◆ **RECORDS FOR THE EXERCISE**
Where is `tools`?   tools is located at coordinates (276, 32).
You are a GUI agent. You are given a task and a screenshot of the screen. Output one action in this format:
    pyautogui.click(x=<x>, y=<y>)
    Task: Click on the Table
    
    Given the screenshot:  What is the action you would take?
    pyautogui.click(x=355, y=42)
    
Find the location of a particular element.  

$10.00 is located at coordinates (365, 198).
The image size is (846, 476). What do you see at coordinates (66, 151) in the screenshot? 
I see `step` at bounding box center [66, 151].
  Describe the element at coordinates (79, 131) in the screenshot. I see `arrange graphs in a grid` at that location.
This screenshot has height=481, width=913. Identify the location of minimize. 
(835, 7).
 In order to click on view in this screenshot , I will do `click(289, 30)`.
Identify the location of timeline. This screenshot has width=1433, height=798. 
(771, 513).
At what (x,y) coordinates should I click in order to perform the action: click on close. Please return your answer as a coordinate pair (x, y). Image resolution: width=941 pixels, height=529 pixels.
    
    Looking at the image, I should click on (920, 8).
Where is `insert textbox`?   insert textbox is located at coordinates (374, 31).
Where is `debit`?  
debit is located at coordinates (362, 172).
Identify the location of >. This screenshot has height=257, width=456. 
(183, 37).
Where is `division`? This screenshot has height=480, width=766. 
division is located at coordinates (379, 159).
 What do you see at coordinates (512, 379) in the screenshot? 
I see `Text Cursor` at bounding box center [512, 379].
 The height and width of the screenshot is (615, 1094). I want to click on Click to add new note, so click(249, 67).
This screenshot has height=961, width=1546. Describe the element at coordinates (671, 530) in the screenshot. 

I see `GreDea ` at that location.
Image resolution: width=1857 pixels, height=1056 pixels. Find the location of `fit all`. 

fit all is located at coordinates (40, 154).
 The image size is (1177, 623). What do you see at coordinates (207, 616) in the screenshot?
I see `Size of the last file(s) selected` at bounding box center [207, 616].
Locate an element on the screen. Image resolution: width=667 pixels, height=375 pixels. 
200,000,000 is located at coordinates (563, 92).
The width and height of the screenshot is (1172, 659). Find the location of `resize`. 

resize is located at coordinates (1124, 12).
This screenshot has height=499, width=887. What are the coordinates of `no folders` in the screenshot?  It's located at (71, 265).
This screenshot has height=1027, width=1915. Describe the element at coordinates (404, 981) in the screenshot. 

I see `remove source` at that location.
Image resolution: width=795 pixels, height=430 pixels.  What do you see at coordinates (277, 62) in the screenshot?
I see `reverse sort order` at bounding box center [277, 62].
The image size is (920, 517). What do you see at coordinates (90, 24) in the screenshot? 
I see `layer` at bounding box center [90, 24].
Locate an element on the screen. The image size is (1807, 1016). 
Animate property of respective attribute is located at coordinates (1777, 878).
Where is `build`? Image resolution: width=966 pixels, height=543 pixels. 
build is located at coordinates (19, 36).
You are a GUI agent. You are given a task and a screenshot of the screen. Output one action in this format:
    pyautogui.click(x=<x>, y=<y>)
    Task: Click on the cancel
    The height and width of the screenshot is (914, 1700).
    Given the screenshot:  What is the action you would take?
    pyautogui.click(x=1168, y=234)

◆ **EXERCISE PROMPT**
Give the lines of the items above, from the line containing "Find the location of a particular element." through the line containing "coordinates (374, 31).", inclusive, as a JSON list of strings with one string per line and blank lines left out.

◆ **COMPLETE ANSWER**
[
  "Find the location of a particular element.  ",
  "$10.00 is located at coordinates (365, 198).",
  "The image size is (846, 476). What do you see at coordinates (66, 151) in the screenshot? ",
  "I see `step` at bounding box center [66, 151].",
  "  Describe the element at coordinates (79, 131) in the screenshot. I see `arrange graphs in a grid` at that location.",
  "This screenshot has height=481, width=913. Identify the location of minimize. ",
  "(835, 7).",
  " In order to click on view in this screenshot , I will do `click(289, 30)`.",
  "Identify the location of timeline. This screenshot has width=1433, height=798. ",
  "(771, 513).",
  "At what (x,y) coordinates should I click in order to perform the action: click on close. Please return your answer as a coordinate pair (x, y). Image resolution: width=941 pixels, height=529 pixels.",
  "    Looking at the image, I should click on (920, 8).",
  "Where is `insert textbox`?   insert textbox is located at coordinates (374, 31)."
]